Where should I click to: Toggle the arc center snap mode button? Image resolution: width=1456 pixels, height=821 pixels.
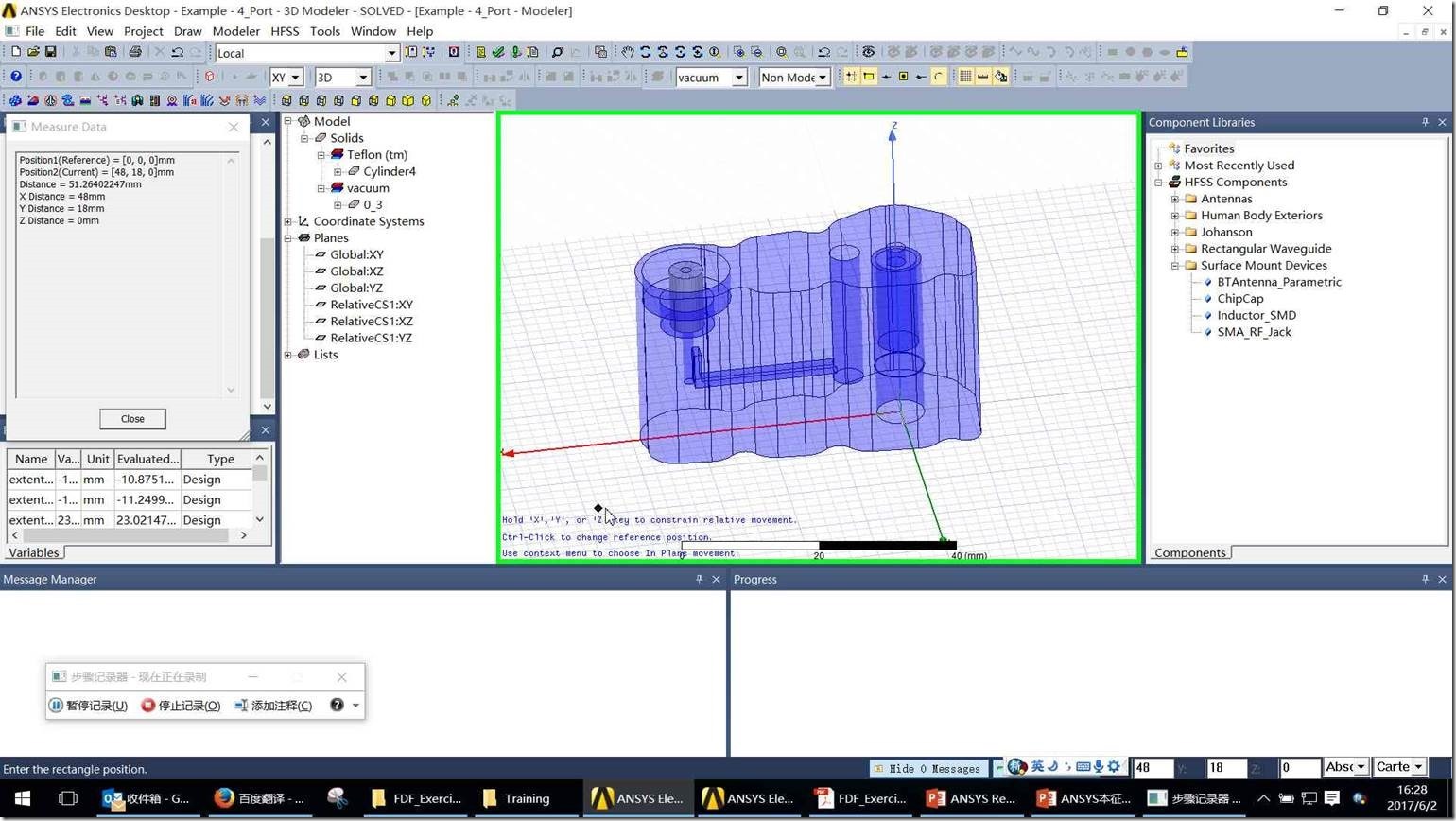(x=938, y=77)
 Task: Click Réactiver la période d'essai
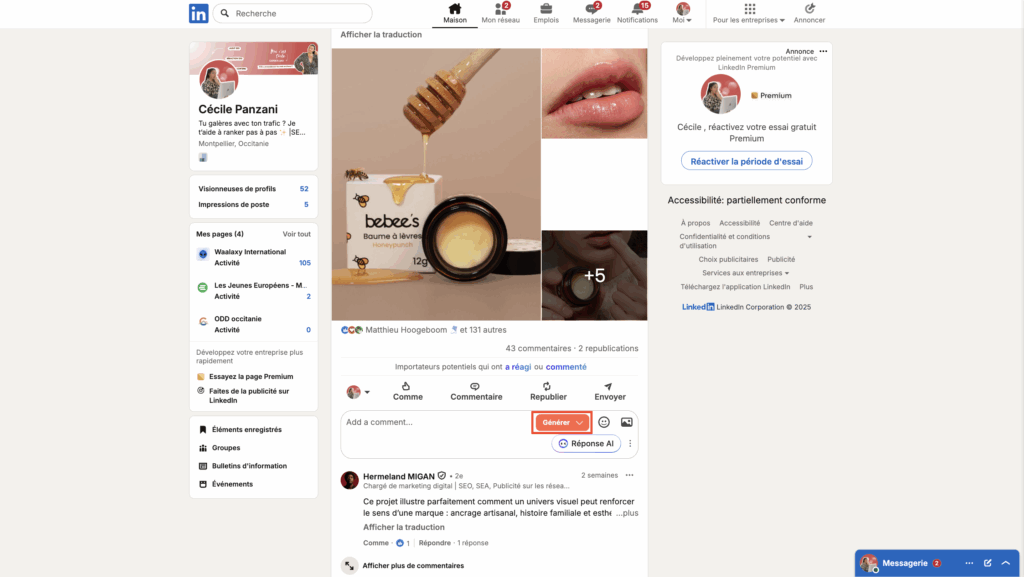(x=745, y=160)
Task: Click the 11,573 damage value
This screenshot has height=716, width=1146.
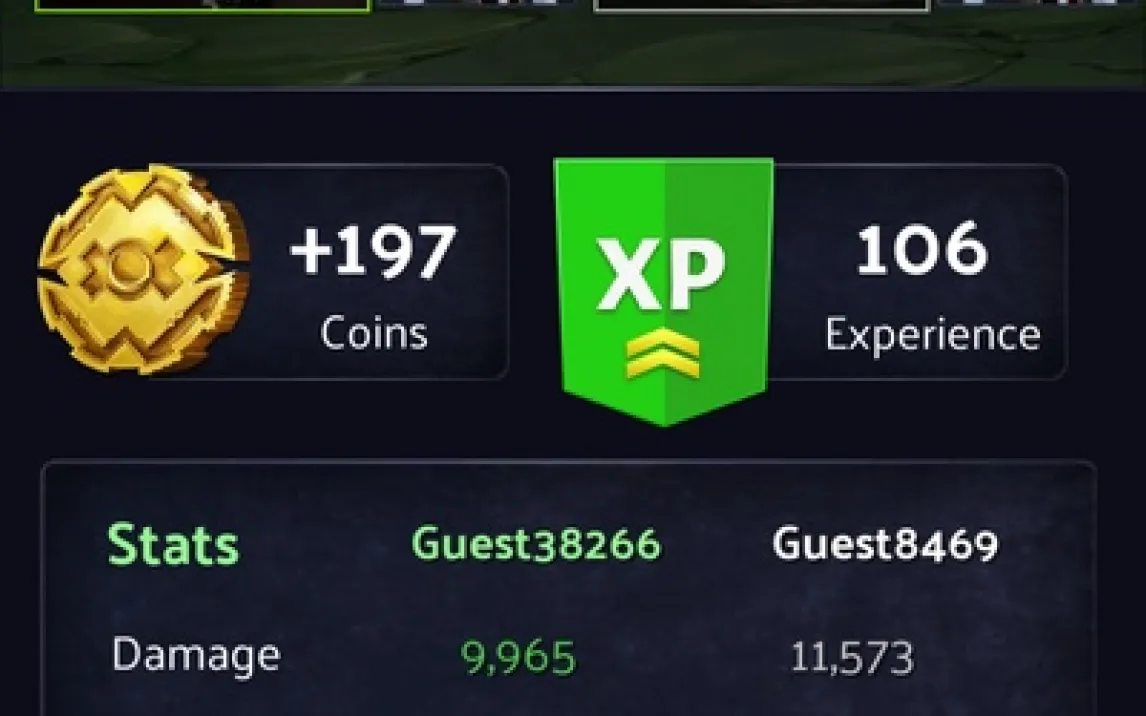Action: coord(852,657)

Problem details | Copy all of the data above exactly. Leave out every picture.

Answer space |
Where should I click to: Toggle the arc center snap mode button? Image resolution: width=1456 pixels, height=821 pixels.
(x=938, y=77)
 Task: Click Réactiver la période d'essai
(x=745, y=160)
Task: Click the 11,573 damage value
This screenshot has height=716, width=1146.
Action: coord(852,657)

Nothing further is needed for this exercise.